>> BEGIN Passage to read
Sync: The sounds match the actions perfectly. If a glass breaks, you hear it exactly when it shatters.
Complexity: It handles the messy, multi-sound scenes (like the busy street) much better than any previous AI.

Summary

JavisDiT is a breakthrough because it stops treating video and audio as two separate problems. By using a "GPS-like" system to map out exactly where and when things happen, it creates a unified, realistic experience where the sound and vision feel like they were born together, not stitched together later.

They also gave the AI community a harder test track (JavisBench) and a better ruler (JavisScore) to ensure future inventions are just as good.

1. Problem Statement

The paper addresses the challenge of Joint Audio-Video Generation (JAVG), specifically the task of generating high-quality, synchronized audio and video content simultaneously from a single open-ended text prompt.

Current approaches suffer from two main limitations:

Quality vs. Synchronization Trade-off: Existing methods often rely on cascaded pipelines (generating audio then video, or vice versa), leading to error accumulation and poor synchronization. End-to-end joint models often lack the architectural strength to model fine-grained spatio-temporal alignment, resulting in audio that does not match the visual events (e.g., a dog barking out of sync with its mouth movement).
Evaluation Gaps: Existing benchmarks (e.g., AIST++, Landscape) are limited in diversity, focusing on simple scenarios (like dancing or nature sounds) and lacking complex, multi-event real-world scenarios. Furthermore, current metrics (like AV-Align) rely on optical flow and onset detection, which fail in complex scenes with subtle movements or multiple simultaneous sound sources.
>> END Passage to read
>> BEGIN Dataset
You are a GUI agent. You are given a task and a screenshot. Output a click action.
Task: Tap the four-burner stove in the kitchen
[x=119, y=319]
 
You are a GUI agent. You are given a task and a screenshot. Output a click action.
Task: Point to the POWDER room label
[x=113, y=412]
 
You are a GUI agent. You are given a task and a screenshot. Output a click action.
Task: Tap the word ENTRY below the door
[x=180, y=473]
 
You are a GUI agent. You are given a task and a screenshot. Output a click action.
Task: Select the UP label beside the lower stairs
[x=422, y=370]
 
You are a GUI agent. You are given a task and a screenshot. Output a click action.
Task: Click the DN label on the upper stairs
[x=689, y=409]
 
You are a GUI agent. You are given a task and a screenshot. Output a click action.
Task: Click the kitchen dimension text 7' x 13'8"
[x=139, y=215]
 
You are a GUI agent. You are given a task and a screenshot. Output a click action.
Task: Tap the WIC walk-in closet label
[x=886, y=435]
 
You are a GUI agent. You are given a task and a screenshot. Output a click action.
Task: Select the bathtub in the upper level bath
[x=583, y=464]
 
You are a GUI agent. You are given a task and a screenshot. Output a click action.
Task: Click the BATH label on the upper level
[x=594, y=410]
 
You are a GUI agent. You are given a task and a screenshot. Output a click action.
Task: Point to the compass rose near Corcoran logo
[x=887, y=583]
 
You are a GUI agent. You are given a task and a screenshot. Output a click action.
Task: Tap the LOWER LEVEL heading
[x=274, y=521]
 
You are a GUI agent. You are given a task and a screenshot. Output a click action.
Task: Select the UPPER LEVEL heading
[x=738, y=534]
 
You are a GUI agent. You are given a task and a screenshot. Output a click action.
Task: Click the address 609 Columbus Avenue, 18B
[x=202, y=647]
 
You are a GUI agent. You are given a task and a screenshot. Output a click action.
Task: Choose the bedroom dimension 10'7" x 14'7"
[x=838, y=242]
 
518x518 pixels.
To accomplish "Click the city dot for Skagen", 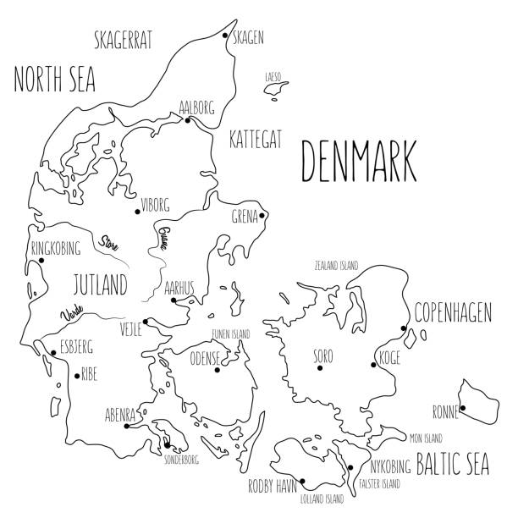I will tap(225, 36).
>> END Dataset
>> BEGIN Dataset
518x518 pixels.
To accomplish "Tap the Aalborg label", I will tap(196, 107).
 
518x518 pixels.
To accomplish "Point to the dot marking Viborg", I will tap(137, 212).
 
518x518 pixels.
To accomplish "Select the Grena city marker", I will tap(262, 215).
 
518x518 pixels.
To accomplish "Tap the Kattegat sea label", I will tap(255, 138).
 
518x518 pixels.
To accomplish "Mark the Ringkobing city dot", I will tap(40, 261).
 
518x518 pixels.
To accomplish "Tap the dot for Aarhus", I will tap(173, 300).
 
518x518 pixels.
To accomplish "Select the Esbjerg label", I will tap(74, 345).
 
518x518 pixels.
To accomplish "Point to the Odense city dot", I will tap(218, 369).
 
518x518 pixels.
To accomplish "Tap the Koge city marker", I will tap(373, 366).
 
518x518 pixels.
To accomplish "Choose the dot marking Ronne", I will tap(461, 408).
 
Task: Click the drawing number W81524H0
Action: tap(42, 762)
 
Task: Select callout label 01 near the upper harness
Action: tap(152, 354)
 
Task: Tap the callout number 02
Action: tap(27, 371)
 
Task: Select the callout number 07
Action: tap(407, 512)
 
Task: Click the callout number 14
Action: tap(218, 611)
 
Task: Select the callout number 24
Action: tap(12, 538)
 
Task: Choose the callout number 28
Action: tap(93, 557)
>> END Dataset
>> BEGIN Dataset
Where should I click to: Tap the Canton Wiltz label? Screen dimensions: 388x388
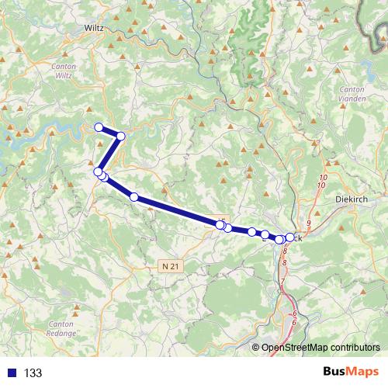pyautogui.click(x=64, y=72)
>> END Dataset
- [Written instruction A] Transcribe the JavisDiT passage, everything from "The paper addresses" down to "open-ended text prompt.".
- [Written instruction B] In the JavisDiT passage, what do current metrics like AV-Align rely on?
- [Written instruction C] Resume the passage on JavisDiT and joint audio-video generation from its last sentence.

- [Result A]
The paper addresses the challenge of Joint Audio-Video Generation (JAVG), specifically the task of generating high-quality, synchronized audio and video content simultaneously from a single open-ended text prompt.

- [Result B] Optical flow and onset detection.

- [Result C]
2. Methodology: JavisDiT

The authors propose JavisDiT, a novel architecture based on the Diffusion Transformer (DiT) framework, designed to generate synchronized audio-video pairs in a unified manner.

A. Core Architecture

Backbone: Utilizes a shared AV-DiT architecture where audio and video branches share blocks to facilitate information exchange.
Attention Mechanisms:
- Spatio-Temporal Self-Attention (ST-SelfAttn): Processes intra-modal features (video-to-video, audio-to-audio) by sequentially applying attention along spatial and temporal dimensions to reduce computational cost while maintaining fine-grained modeling.
- Coarse-Grained Cross-Attention: Injects global semantic information from the text prompt (via T5 encoder) into both branches.
- Fine-Grained Spatio-Temporal Cross-Attention (ST-CrossAttn): The core innovation. It uses learned Spatio-Temporal Priors to guide the synchronization between specific visual regions and audio frequencies.
- Multi-Modality Bidirectional Cross-Attention (MM-BiCrossAttn): Enables direct interaction between the video and audio latent spaces to enhance fusion.

B. Hierarchical Spatial-Temporal Synchronized Prior (HiST-Sypo) Estimator

To achieve precise synchronization, JavisDiT introduces a HiST-Sypo Estimator that extracts two levels of priors from the text prompt:

Global Coarse-Grained Prior: The overall semantic framework of the event (e.g., "a robot fighting a dog").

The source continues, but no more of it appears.